----- Stored data
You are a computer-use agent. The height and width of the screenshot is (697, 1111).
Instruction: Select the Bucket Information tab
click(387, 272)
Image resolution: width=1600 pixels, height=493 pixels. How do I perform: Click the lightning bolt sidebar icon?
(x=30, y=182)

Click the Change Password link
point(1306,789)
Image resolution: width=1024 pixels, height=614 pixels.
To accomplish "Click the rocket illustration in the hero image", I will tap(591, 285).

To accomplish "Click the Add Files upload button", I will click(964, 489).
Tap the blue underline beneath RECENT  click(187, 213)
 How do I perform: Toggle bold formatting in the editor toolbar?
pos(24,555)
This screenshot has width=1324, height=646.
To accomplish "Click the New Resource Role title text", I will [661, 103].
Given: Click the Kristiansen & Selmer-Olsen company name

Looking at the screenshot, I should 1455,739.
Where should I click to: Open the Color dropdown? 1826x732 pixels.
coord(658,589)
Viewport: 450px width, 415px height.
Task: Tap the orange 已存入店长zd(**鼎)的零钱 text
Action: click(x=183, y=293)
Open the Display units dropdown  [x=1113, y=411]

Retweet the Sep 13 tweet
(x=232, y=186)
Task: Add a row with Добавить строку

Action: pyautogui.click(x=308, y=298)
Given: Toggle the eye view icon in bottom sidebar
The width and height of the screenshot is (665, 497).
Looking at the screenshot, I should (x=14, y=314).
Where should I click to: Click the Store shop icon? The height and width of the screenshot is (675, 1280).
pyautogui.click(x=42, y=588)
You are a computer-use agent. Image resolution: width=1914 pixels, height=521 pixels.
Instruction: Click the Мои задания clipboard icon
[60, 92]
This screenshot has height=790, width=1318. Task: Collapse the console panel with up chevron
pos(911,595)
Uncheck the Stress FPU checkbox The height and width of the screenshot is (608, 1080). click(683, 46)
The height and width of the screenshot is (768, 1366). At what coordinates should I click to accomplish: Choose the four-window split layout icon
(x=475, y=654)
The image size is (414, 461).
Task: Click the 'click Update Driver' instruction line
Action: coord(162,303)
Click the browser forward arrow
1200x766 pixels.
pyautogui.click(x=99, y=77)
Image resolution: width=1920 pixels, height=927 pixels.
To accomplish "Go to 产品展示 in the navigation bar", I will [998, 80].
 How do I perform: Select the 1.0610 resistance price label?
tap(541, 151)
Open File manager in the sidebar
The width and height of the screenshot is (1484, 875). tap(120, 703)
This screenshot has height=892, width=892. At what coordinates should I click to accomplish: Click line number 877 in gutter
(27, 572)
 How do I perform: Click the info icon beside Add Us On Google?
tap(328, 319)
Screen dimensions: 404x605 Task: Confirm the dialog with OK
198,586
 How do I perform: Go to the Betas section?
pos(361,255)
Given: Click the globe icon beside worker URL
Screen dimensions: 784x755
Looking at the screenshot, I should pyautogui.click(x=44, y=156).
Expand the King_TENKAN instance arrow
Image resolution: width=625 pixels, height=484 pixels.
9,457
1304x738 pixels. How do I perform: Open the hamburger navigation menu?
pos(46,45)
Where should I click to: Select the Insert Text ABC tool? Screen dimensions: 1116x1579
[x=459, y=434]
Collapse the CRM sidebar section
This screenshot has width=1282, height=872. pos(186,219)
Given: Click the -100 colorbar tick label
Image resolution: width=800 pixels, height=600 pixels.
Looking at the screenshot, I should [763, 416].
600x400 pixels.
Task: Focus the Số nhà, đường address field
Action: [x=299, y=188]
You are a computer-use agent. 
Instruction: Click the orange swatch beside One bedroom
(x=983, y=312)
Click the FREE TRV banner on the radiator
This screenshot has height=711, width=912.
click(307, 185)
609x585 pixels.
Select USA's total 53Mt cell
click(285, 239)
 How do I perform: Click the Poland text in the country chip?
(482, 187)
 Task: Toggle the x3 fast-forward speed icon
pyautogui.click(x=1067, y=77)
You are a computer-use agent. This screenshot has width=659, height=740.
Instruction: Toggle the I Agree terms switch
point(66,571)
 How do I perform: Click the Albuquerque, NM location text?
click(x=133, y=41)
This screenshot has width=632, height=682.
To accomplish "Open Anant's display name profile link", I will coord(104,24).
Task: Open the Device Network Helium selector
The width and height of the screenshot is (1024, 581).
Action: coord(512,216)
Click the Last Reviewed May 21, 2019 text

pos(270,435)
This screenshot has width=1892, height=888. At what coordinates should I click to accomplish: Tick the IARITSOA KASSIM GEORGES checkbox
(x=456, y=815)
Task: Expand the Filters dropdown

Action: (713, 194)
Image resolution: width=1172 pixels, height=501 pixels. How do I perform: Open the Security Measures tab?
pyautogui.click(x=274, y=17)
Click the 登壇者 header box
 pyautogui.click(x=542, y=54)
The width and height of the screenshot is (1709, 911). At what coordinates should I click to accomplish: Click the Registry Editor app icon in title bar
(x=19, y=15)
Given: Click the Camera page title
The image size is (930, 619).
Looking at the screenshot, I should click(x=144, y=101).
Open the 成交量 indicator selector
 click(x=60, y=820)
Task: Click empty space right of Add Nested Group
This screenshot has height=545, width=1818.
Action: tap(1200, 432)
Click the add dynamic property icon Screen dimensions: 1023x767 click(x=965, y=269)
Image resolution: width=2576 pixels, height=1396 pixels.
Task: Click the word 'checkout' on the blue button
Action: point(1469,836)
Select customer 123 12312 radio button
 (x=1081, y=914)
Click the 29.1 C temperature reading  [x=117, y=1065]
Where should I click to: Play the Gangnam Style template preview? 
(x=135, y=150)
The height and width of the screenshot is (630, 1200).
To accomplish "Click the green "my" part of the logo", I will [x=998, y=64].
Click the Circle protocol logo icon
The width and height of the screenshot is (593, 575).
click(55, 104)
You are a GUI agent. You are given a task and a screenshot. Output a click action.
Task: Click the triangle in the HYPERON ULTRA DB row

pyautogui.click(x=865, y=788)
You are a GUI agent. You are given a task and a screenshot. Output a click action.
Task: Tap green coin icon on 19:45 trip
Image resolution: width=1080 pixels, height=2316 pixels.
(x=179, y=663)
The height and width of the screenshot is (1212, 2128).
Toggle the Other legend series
----------
**Problem to solve**
Your answer should consist solely of the lines above from the line with "Open the 成交量 indicator selector" to the line with "Task: Tap green coin icon on 19:45 trip", both included, reproduced exactly.

**Written answer**
Open the 成交量 indicator selector
 click(x=60, y=820)
Task: Click empty space right of Add Nested Group
This screenshot has height=545, width=1818.
Action: tap(1200, 432)
Click the add dynamic property icon Screen dimensions: 1023x767 click(x=965, y=269)
Image resolution: width=2576 pixels, height=1396 pixels.
Task: Click the word 'checkout' on the blue button
Action: point(1469,836)
Select customer 123 12312 radio button
 (x=1081, y=914)
Click the 29.1 C temperature reading  [x=117, y=1065]
Where should I click to: Play the Gangnam Style template preview? 
(x=135, y=150)
The height and width of the screenshot is (630, 1200).
To accomplish "Click the green "my" part of the logo", I will [x=998, y=64].
Click the Circle protocol logo icon
The width and height of the screenshot is (593, 575).
click(55, 104)
You are a GUI agent. You are given a task and a screenshot. Output a click action.
Task: Click the triangle in the HYPERON ULTRA DB row

pyautogui.click(x=865, y=788)
You are a GUI agent. You are given a task and a screenshot. Output a click action.
Task: Tap green coin icon on 19:45 trip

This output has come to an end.